Teaching orality in the “Classic of Poetry” also consists in designating a field of possibility that is not entirely recoverable. The Confucian classics were composed during the Zhou dynasty in China (c. 11th-7th century BCE), but the Chinese logographic system was not regularized until the period of Han rule (c. 220-206 BCE). This is also when the works were set down their earliest known forms, so our experience of these works depends in large part on Han era interpretation and hermeneutics. The question, for me, was how to best communicate this temporal shift to students.
One question that arises in studying works in Classical Chinese is that of pronunciation – while Chinese served as a kind of lingua franca in Asia at this time, allowing people from many regions of China as well as surrounding countries to communicate via writing, pronunciation varied drastically from one area to another. Thus when scholars study “Plop go the plums,” or “摽有梅” (“Piao You Mei”), the poem’s homophonic components are largely lost. Yet early Chinese, due to the limited nature of the logographic system, possessed extraordinary possibilities for homophony.
To underline this feature of Chinese for my students, we listen to recordings of the poem read in Mandarin and Cantonese. The differences in pronunciation and rhyme structure are immediately clear even for those among us who do not speak any dialect of Chinese. Since a delimited set of meanings cannot be established, the image of the plums multiplies infinitely, permitting a range of interpretations engendered by the experience of the audience (or reader). To further underscore the role of the audience, I play a clip from the Radiolab podcast on “Translation,” in which cognitive scientist and translation scholar Doug Hofstadter expounds on the unlimited translatability of Clément Marot’s “Ma mignonne,” suggesting that every experience of poetry is an experience of translation.

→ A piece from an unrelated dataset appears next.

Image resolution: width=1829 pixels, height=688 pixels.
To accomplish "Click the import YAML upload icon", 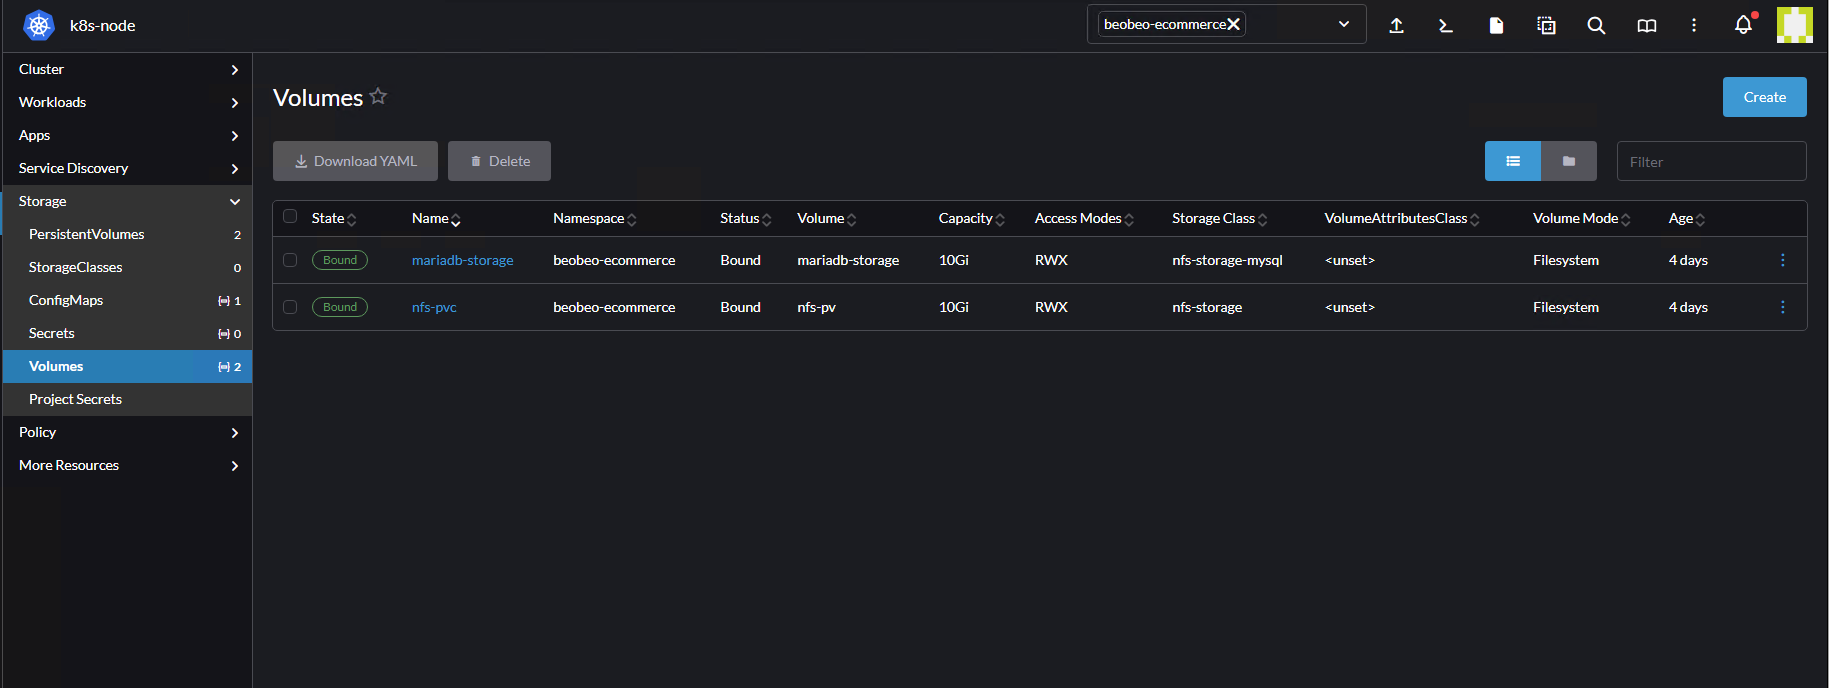I will tap(1396, 26).
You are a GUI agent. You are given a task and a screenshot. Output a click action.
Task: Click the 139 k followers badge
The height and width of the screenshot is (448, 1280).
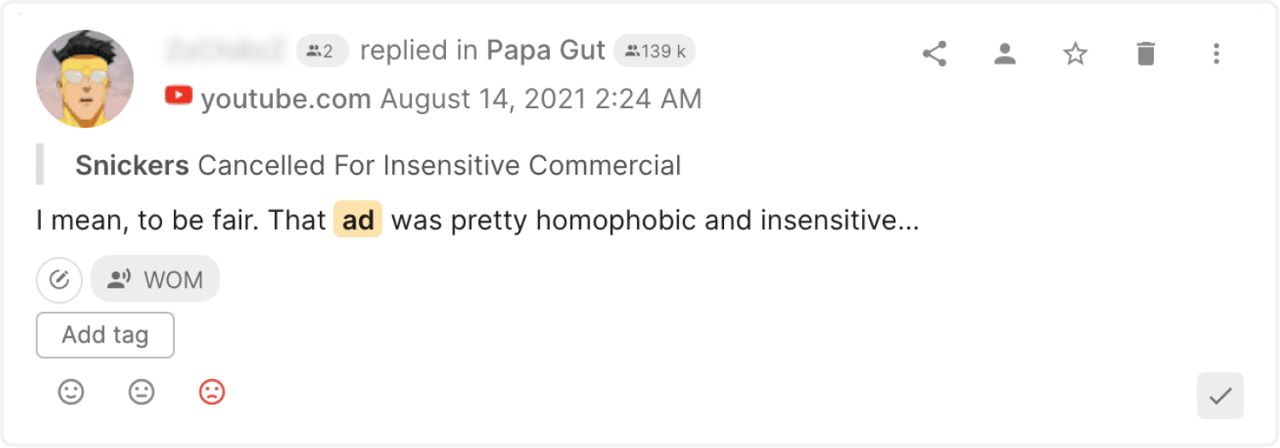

To conclude, I find that judicious incorporation of audio resources can serve to clarify and underscore issues of interpretation more forcefully than simply reading about the conditions of performance in ancient Greece or Han hermeneutics. In combination with a consideration of historical conditions and context, the experience of hearing poetry – not in the original, but as we know it or as we are capable of representing it – can multiply possibilities of interpretation by establishing a (fertile) field of uncertainty.
Suggested resources:
- Chinese Text Project: http://ctext.org/pre-qin-and-han
- In Our Time Podcast, BBC radio: “Sappho”: http://www.bbc.co.uk/programmes/b05pqsk4
- (I recommend In Our Time as a teaching tool in general – the episode on Sappho is particularly excellent, and includes an oral reading of Fragment I and a heated discussion about the personal “I.”)
- Radiolab Podcast, WNYC Radio: “Translation”: http://www.radiolab.org/story/translation/
- Sappho, trans. by Mary Barnard (Berkeley: University of California Press, 1958 and 1986).